Video Drone, by Patrick Felton
Whenever a film does not work for me, it can often be helpful for me to reflect on one’s own ideals for what a film can and should be and compare them to those of the film in question. Even with this rule of thumb, occasionally there comes along a film so truly awful that no matter how hard I try, I can’t find anything nice to say about it.
Gut, the first feature from the single-named filmmaker Elias, is one such movie.
I make this assertion not out of cynical jab towards a small independent film that is unlikely to reach enough eyeballs to justify any passion either way. Indeed anytime a film made on such minimal means there is a temptation to give the filmmakers a pass for technical or story flaws.
However, I genuinely can’t understand why anyone would want watch Gut let alone make it. It is not just that the premise is hackneyed and cynical. Its not just that it exploits graphic violence against women in pursuit of thrills is morally reprehensible. Its not just that the film clearly has no context for the real world. What makes Gut so truly awful is that it commits all of the aforementioned mistakes while at the same time failing to be even remotely entertaining.
The plot of Gut centers on family man Tom’s relationship with his co-worker Dan. Tom is depressed and dissatisfied until Dan exposes him to an alleged snuff film, with which Tom becomes increasingly obsessed.
The film itself seems to have no idea on how human beings actually interact in the real world. Portrayals of the main characters interacting in their office workplace seem to ape David Lynch by way of a Sonic value meal Ad. Whether this was an intentional tonal decision or not, the result is deeply alienating and creates a barrier between the film and the audience.
This first-act tonal problem is epitomized by the performance of Nicholas Wilder as Dan. Having seen Wilder perform to great effect in previously in the award winning short film The Paradim Shift, its not clear exactly what the intent of this performance is. The character initially seems to exist only as a device to reveal main character Tom’s dissatisfaction with life and work. (Its only 3 minutes into the film when Dan literally asks him “what’s with you lately”) Wilder often seems to be overcompensating for a lack of believable dialogue with broad child-like characterizations. The result is at best theatrical and at worst non-humanoid.
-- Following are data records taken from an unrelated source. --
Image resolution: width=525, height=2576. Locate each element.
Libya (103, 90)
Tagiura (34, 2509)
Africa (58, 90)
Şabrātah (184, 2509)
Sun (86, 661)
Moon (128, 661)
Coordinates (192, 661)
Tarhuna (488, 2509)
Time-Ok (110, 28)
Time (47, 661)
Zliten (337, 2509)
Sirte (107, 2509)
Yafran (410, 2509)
Wilder’s overly passionate delivery of even the most implausible and mundane lines creates a strange incongruity with daytime television veteran Jason Vail’s vacant televisual performance as Tom. Its only as Dan becomes less verbal and more reactionary that Wilder is given a chance to truly show his considerable chops with a more than obvious second act plot reveal.
Even with Wilder seeming to shoehorn enthusiasm into the frame, the film itself feels void of energy. Obsession has never been more boring as it is in Gut. Alternating between needlessly endless scenes of workplace tedium, brooding home life scenes and expositional diner conversations. Most shots feel at least 5 seconds too long. Numerous shouts of the tedium of Tom’s day play out with a droning horror underscore and dull and slow pacing. Gut’s idea of mood seems to be long shots of people looking pensive, ticking clocks, and gratuitous insert shots. Awkward, unfunny Attempts at comic relief fall flat including casual humor at the expense of Dan’s visually disabled postal worker.
Then comes the gutting. Whereas everything else in the film seems to lack any sense of artistic intention, these methodical long unbroken takes of a nameless man videotaping himself serrating a woman’s midriff seem to relish and linger on the acts of upsetting violence with unrestrained admiration. This is clearly a fetishistic portrayal of snuff film, torture porn at its worst. Montages of the acts of violence intercut with Tom pleasuring himself only further reveal the dark core at the heart of the films artistic intent.
Perhaps what’s so frustrating about this is that the film seems to want it both ways. In true Hayes Code fashion, Tom’s arc seems blueprinted on the sort of moralizing false condemnation that is often used to justify exploitation. Tom will occasionally weep or brood in the shower over how the films have taken over his life. As the film progresses, the plot begins to echo more and more from better films including Videodrome and 8MM. The film so desperately wants to make the point that such violence corrupts, thus proving the film doesn’t approve of its own acts.
However, when considering the lack of even the remotest of artistic achievement in the rest of the film’s sequences, this argument is easily cut down. The scenes of sadistic violence, always against women, are so lovingly shot with ample and relentless focus on the victim’s most sexualized features that it becomes hard to imagine a manner in which the violence isn’t meant to titillate. Moreover, the film goes out of its way to parallel and echo the shots of the gutting in more overt sexual encounters between Tom and his wife. When the rest of the film is so artless and void of any sense of energy, its hard to imagine that every scene is just a formality until the next gutting.
It is almost as if this film exists solely to allow the camera to linger on these shots of a knife slowly gutting the midriff of a female victim. Under this narrowest of objectives perhaps the film initially succeeds. However, as the film refuses to give the audience anything else in the narrative to hold onto, even these scenes begin to prove tedious and gutless.